Wonderful photos! I think it's really cool that it still looks so hip and modern--truly an innovative design for a dollhouse. :)

My Realitty said...

Tomo it's "what is old is new again!" I've been around long enough that the furniture I grew up with is back in style!!!!!! :) C

Spencer Grace said...

There was an Imagination dollhouse on eBAy, but I bought it. Now there is another one, for a considerably better price. WIsh I had waited. My house will host a family of four. I configured it to make it work.

My Realitty said...

Congrats! Welcome to the club. I often bid high on a desired item then find the next day the market is flooded with the item as people think it's time to sell. That's ebay!

Looking forward to seeing pictures of your house! CM

Linda (Idaho girl 82 on Flickr) said...

I had an Imagination Doll house as a young girl. It was the best Christmas present I ever got.

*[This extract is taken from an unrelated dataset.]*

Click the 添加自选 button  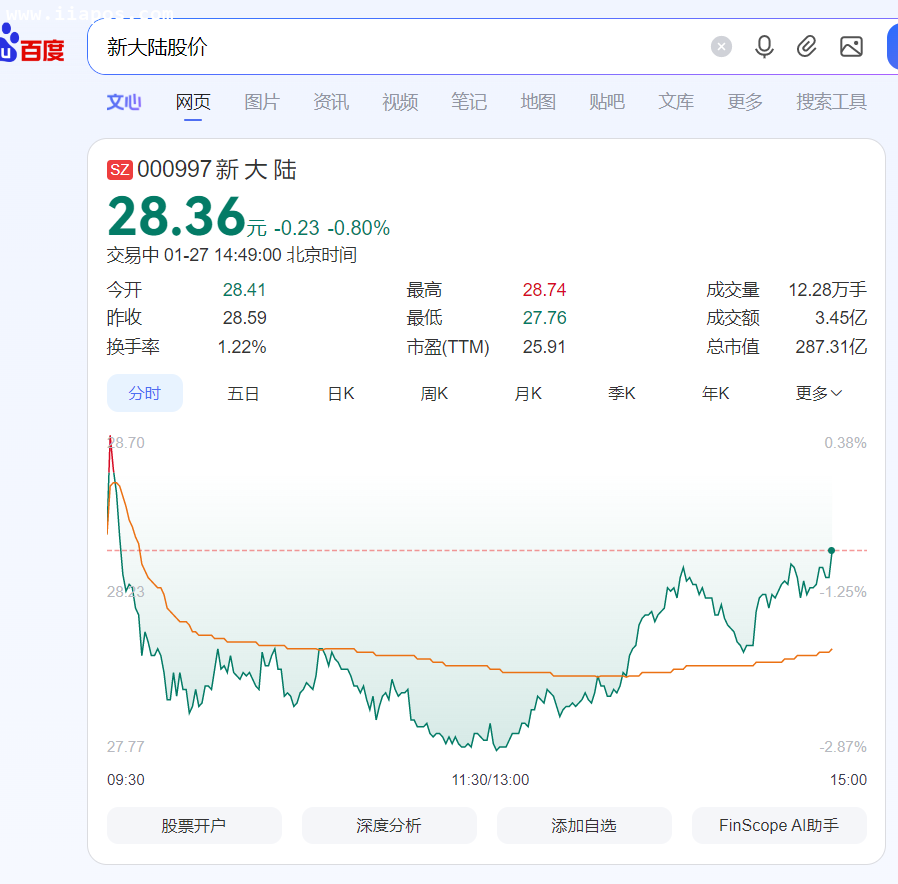click(584, 825)
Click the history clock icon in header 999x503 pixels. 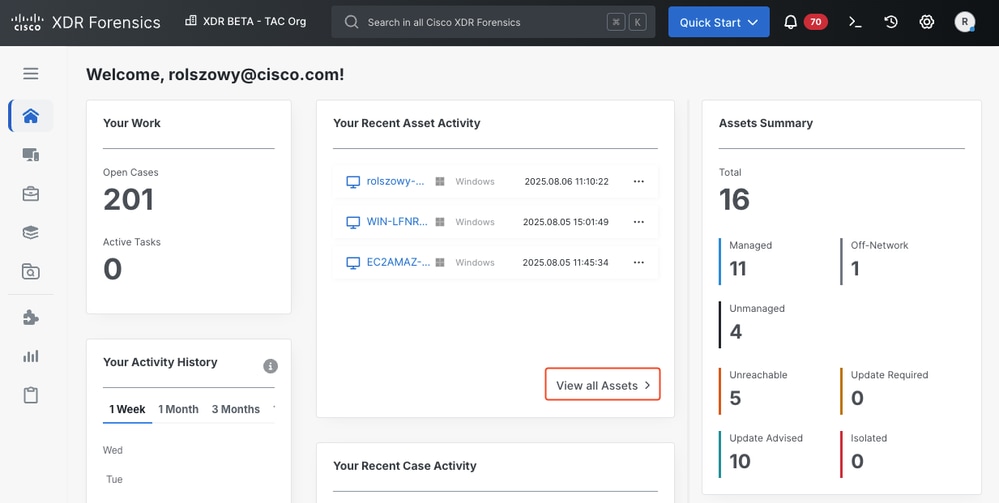(x=891, y=22)
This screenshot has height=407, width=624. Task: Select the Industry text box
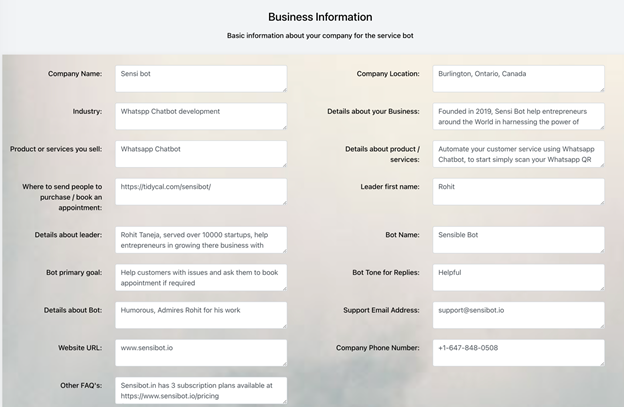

Much of the furniture came on the plastic forms like my brothers' car models, so I got to take them apart before I could play with them.
There was a mother but she did not have a cigarette in her hand. (Perhaps my mother cut if off before I got the present!)
There were two girls, one of whom was sitting. I didn't like playing with the sitting girl because the house obviously wasn't wheel chair friendly and the doll seemed to need a wheel chair. There was a boy and a baby also, if I remember correctly, but I may have been using a baby doll from a metal doll house that I also had.
The walls were easy to change so the mood of a room could be changed by making the walls different colors.
Not having bedrooms for all of the dolls was kind of a pain but I liked to make doll house furniture even then, so I just used boxes for beds. I liked that I could use masking tape to tape pictures to the walls. (Eventually I had to tape the walls together to play with them!)
The furniture was an odd juxtaposition of modern and cottagey stuff. The tulip table and chairs were great. But there was a room divider that would have gone in a kitchen that looked like it came from a cottage from twenty years earlier. The TV room couch reminded me of the Brady Bunch couch in their TV room.
I played with that doll house until it fell apart. I still have the green pillar, a couple of stair cases, a few "carpeted" floors and some furniture.
That was a great doll house. If I could have bought the doll house for 2K that was on E-Bay a few years back I would have gotten it.